Они держатся за мировоззрение. Но, по совести, с верностью ему тогда не только у власти, но и у меня самого уже не все было гладко. И прежде всего в вопросе о патриотизме. В детстве разговоры о нем оскорбляли мой революционный интернационализм, но к тому времени, о котором идет речь, я уже сознавал себя русским патриотом. Хотя при этом понимал, что это, как и патриотические лозунги, с которыми мы выиграли войну, противоречит «учению». Только лозунги эти были связаны с тактическими соображениями Сталина, а мое самоощущение — с открытием России через ее роль в войне.
Несмотря на всю мою тогдашнюю теоретичность, я все же не был слеп и видел, что воевала именно Россия. Это не значит, что из всех народов СССР воевали (или воевали хорошо) одни русские. Совсем нет. Но это значит, что все группировалось вокруг России, вокруг русских воинских традиций и навыков — война вообще имела «русский характер». Людей других национальностей не оскорбляло, что иностранцы (а иногда не только они) их считали русскими солдатами. К тому времени я уже прочно любил Россию и отнюдь не считал русский патриотизм только удобным средством для защиты иных, «более высоких» ценностей. Но старался увязывать эти «ценности» с ним и с Россией… Как у меня сказано в одной незавершенной поэме тех лет.

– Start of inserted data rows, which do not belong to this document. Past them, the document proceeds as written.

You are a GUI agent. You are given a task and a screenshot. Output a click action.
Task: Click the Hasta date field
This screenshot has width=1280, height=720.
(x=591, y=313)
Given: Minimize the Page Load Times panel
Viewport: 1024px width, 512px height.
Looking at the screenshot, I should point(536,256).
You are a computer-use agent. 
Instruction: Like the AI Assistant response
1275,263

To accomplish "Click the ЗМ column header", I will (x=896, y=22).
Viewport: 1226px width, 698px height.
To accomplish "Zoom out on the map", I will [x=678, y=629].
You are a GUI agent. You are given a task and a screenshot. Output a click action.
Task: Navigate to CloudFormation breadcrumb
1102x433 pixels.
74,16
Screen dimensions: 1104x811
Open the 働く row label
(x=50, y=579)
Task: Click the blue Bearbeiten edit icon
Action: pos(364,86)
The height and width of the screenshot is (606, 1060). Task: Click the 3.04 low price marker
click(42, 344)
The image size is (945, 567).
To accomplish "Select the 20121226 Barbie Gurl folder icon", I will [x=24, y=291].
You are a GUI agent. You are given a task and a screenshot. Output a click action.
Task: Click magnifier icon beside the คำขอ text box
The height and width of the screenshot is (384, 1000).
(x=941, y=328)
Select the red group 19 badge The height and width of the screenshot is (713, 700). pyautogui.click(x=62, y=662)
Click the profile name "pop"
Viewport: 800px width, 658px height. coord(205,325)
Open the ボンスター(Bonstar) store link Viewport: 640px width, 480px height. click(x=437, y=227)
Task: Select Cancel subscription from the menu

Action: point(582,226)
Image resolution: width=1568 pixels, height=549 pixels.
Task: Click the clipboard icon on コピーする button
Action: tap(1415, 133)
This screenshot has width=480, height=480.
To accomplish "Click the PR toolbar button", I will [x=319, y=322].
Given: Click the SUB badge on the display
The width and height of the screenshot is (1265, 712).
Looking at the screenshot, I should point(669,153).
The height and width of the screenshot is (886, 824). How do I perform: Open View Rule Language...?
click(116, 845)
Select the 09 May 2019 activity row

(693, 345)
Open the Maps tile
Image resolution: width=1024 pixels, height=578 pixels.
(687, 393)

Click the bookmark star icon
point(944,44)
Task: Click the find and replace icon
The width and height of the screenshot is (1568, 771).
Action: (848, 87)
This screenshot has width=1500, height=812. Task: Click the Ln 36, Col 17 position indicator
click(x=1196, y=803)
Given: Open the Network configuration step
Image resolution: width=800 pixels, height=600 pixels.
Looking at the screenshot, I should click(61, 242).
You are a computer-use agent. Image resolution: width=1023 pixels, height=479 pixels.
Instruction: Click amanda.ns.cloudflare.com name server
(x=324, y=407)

Тут уже мировая революция оборачивалась почти славянофильством. Но, конечно, несоответствие одного другому оставалось. Сталина никакие несоответствия не беспокоили, но мне они мешали, я старался их примирить или объяснить. Но замечал их отнюдь не только я.
Всплывает в этой связи в памяти забавный эпизод, рассказанный мне В. Ивановым. Однажды — дело было в начале войны — к его отцу, известному писателю Всеволоду Иванову, зашел В. Б. Шкловский с газетой в руках. Газета была полна обычного (и естественного) для тех дней патриотического, близкого к националистическому, державного пафоса.
— Ну что, Сева? — спросил он, ухмыляясь. — Воюем под псевдонимом?
И он был прав — патриотизм для сталинщины был псевдонимом. Но псевдонимом для нее был и коммунизм. Псевдонимом для нее было любое обличье, в котором она являлась людям. Но в том-то была и чертовщина сталинщины, что псевдонимов у нее было много, а подлинного имени — такого, каким можно было вслух называться, — не было ни одного. Ее духовной реальностью была только окружавшая всех нас, никогда никого не оставляющая в покое, все и всех себе подчиняющая гремящая пустота. И промозглый мрак. В этом мраке мы и блуждали, ориентируясь по болотным огням.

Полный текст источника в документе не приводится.